The Electoral Commission (EC) has rejected calls for the publication of the list of 30,000 people it claimed it had deleted from the new voters’ register for unknown infractions.
Countless civil society groups, political parties and constitutional bodies like the National Commission for Civic Education (NCCE), have called for the list of disenfranchised Ghanaians but all the calls have fallen on deaf ears of the EC, which strangely insists that the affected persons know themselves.
The Director of Elections at the Electoral Commission (EC) Dr Serebour Quarcoo in an interview with Citi News said, “…If you registered more than once, you know you have more than one ID card, you yourself know you have registered more than once and I shouldn’t tell you. I don’t need to publish your name before you know.”
Last week, the Chairperson of the National Commission for Civic Education, Josephine Nkrumah said publishing the list public will help avert confusion at polling stations in cases where affected persons arrive at polling centres before realizing they have been excluded from the voting.
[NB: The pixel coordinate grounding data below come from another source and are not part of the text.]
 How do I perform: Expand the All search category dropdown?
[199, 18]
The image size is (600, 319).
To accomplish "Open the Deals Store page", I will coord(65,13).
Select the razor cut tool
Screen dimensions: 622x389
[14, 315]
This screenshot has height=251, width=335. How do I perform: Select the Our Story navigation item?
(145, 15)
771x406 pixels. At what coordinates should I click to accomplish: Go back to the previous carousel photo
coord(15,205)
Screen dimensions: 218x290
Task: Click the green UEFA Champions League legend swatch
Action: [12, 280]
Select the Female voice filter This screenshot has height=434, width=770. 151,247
But Dr. Quarcoo disagrees. “People thought that once they were not caught at the registration centre, they have succeeded in getting away with it… They are in the register, but they are inactive and on the day of the elections, when the list goes to the polling stations, your name will appear but if you registered three times, the attire you wore at all the three centres will come,” he indicated.
However, the EC may be stoking massive confusion on Election Day because the same EC had earlier admitted that some names had mistakenly been deleted off its system, forcing it to hold a second round of registration several weeks after the main voters’ registration exercise had ended.
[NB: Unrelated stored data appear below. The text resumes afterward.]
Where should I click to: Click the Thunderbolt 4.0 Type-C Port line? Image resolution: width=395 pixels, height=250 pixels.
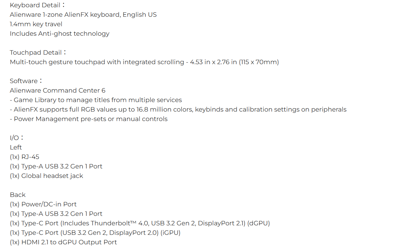140,223
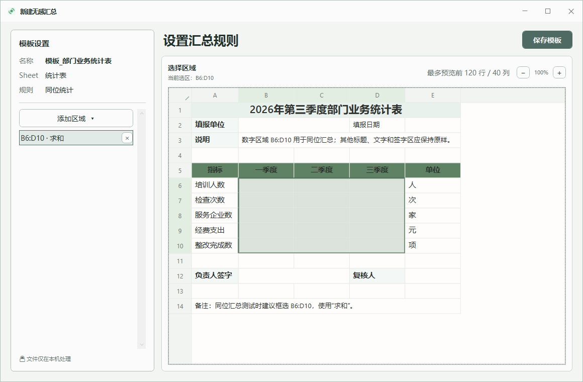Click the sidebar scrollbar down arrow
583x382 pixels.
tap(141, 345)
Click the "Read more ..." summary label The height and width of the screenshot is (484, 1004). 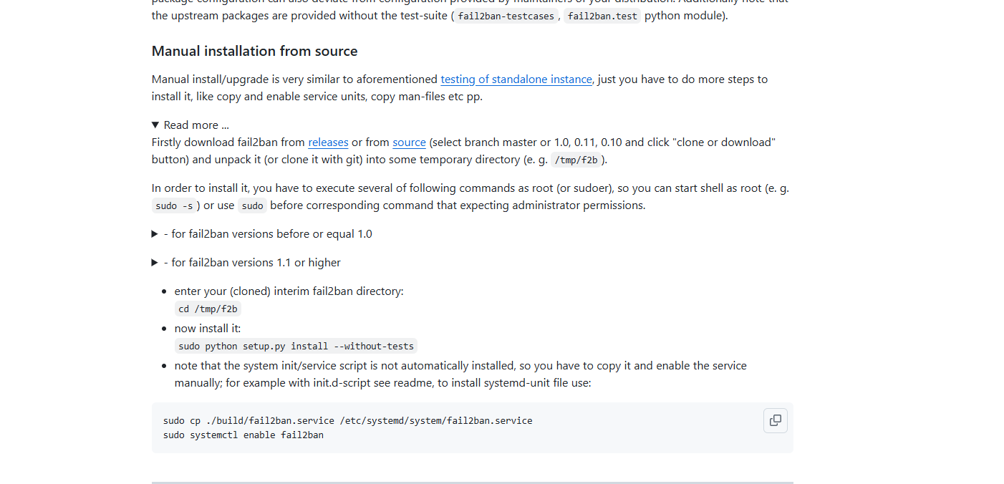196,125
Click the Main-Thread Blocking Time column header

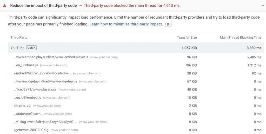241,37
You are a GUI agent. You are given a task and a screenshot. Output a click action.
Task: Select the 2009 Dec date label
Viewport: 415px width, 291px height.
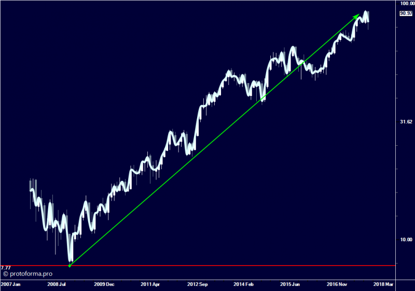(105, 285)
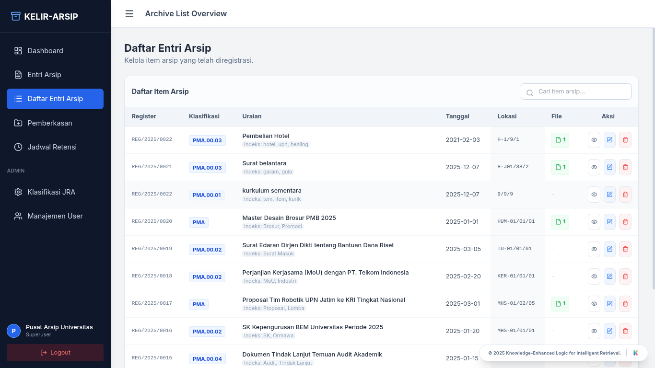
Task: Open attached file for Master Desain Brosur
Action: pyautogui.click(x=560, y=222)
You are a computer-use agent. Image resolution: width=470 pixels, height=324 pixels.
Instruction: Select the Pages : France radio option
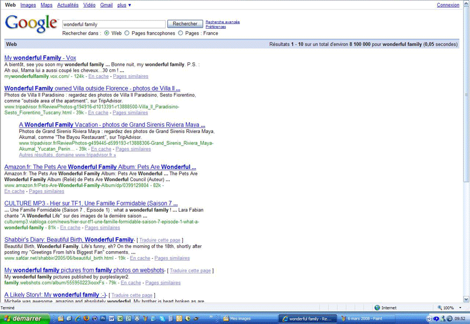(x=180, y=34)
Also, the EC boss Jean Mensah admitted last week that some people whose registration may turn out problematic would be run through manual verification system.
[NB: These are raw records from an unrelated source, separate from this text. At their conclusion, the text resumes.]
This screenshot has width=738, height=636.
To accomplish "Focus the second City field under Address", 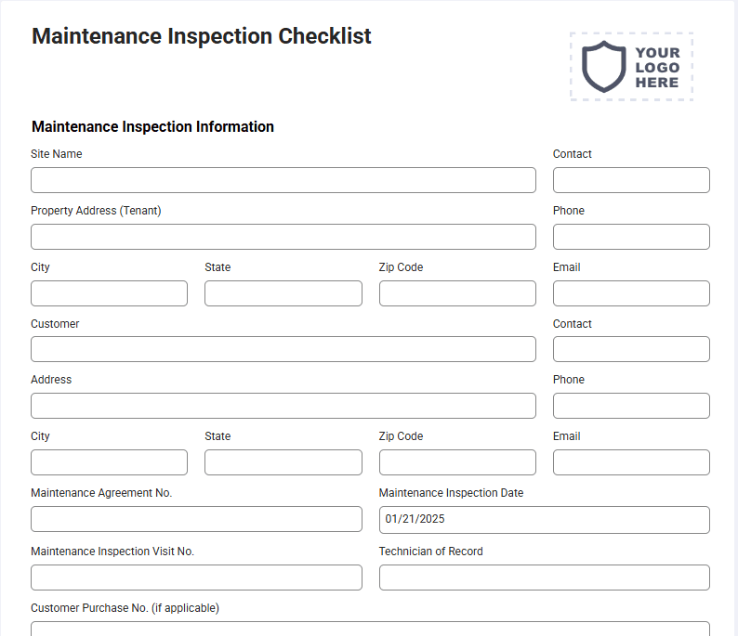I will 109,462.
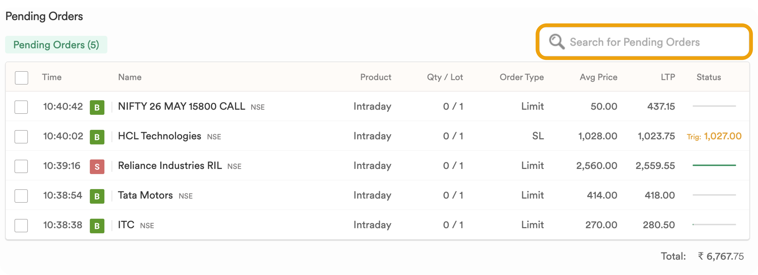
Task: Toggle the select-all checkbox in header
Action: point(21,78)
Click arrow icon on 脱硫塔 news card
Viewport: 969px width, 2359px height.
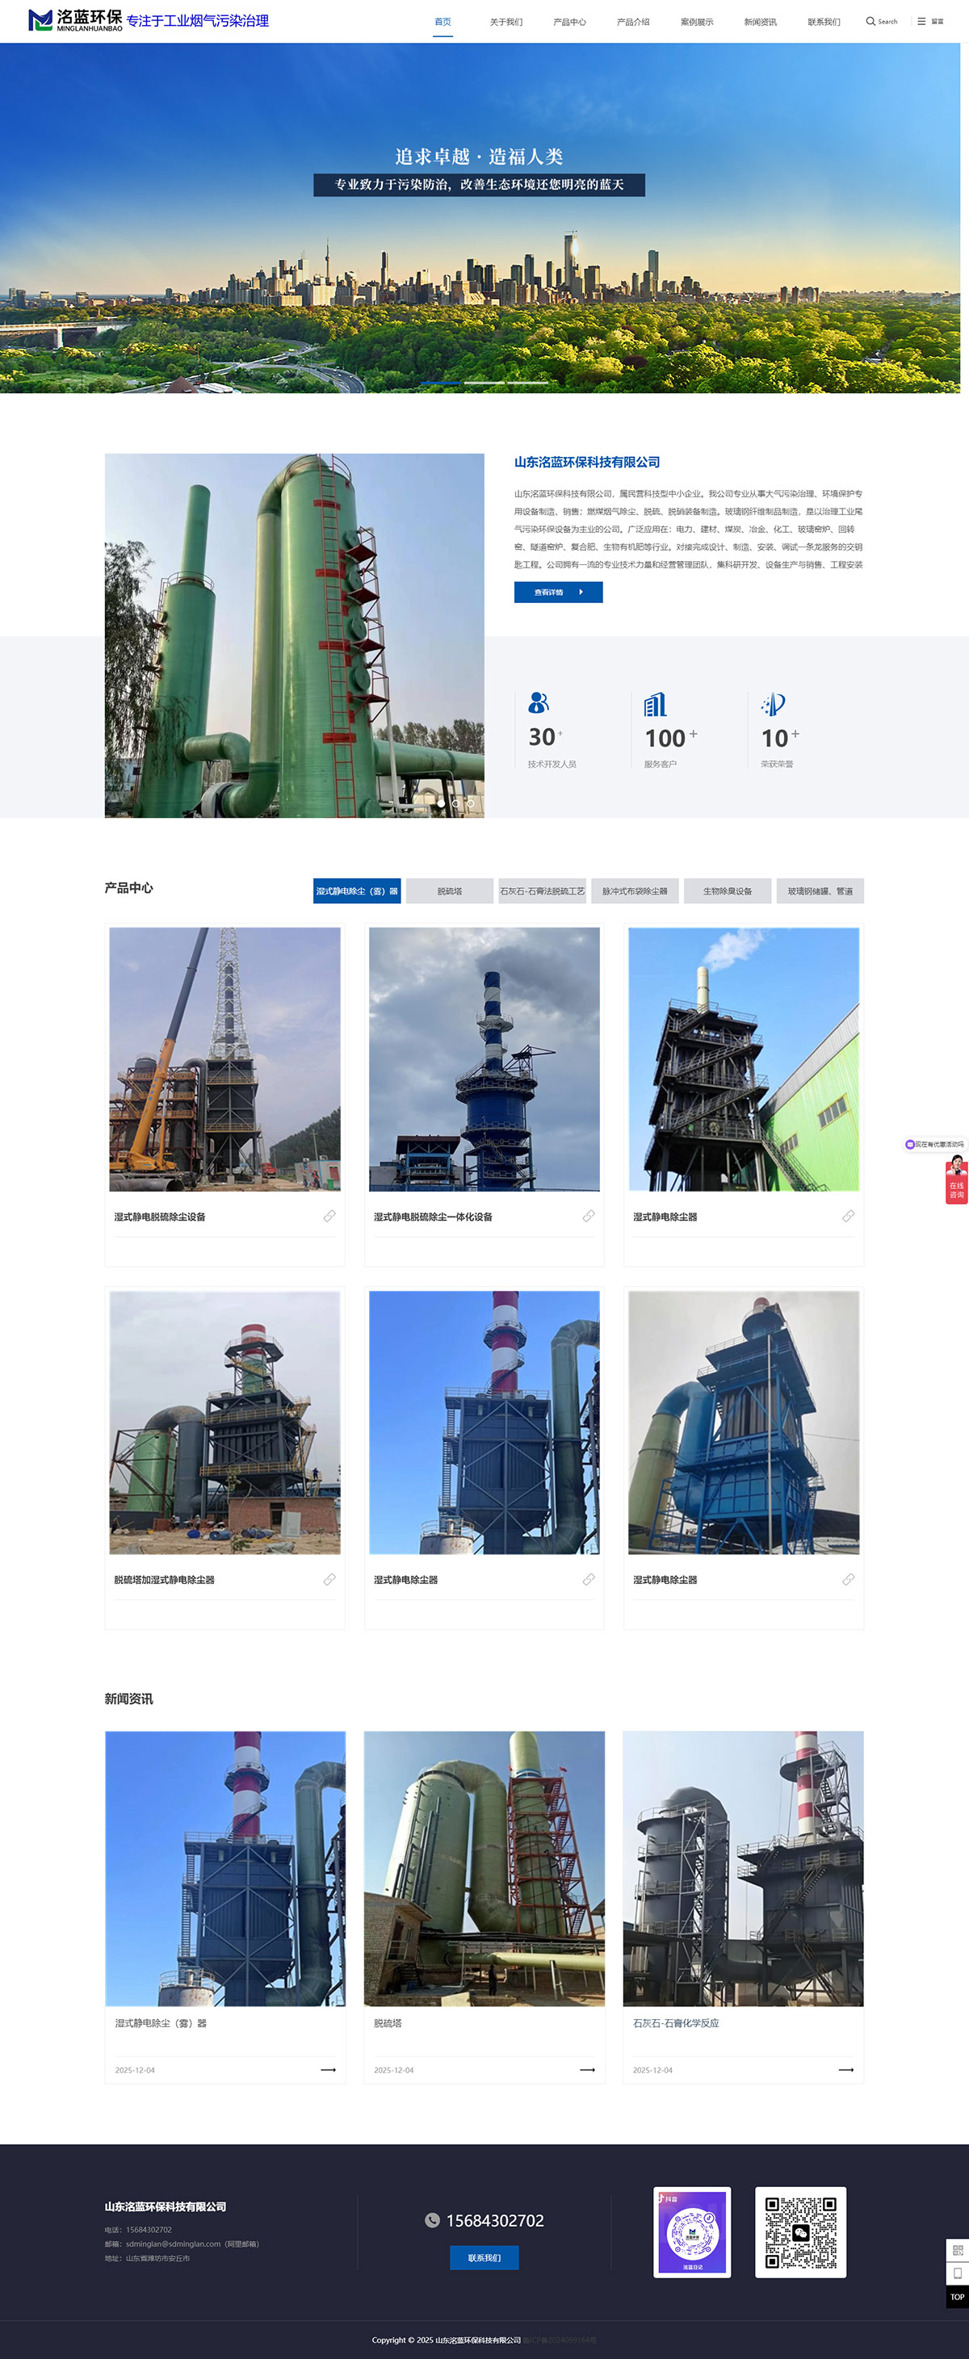pos(587,2070)
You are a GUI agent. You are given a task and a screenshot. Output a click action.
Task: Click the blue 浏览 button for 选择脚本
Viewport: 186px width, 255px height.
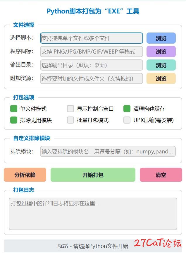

These dilly-dallying narrative of the EC is already getting people uneasy about the prospect of violence erupting during the election because it is apparent that not everybody whose name had been deleted would be aware of that fact.
The other side of the argument is that the EC may be deceiving Ghanaians by claiming 30,000 names had been deleted when in fact it intends to smuggle in some names into the voters register.
There has been widespread reports that the EC had secretly printed tens of thousands of dud voters ID cards intended to use to rig the elections for the governing New Patriotic Party (NPP).
The Electoral Commission in October indicated that it has deleted some 30,000 names from the voters’ register.
The affected persons reportedly multiple registrations or were challenged and not cleared by the various district review committees, however, there is no evidence to proof the veracity of this claim by the EC.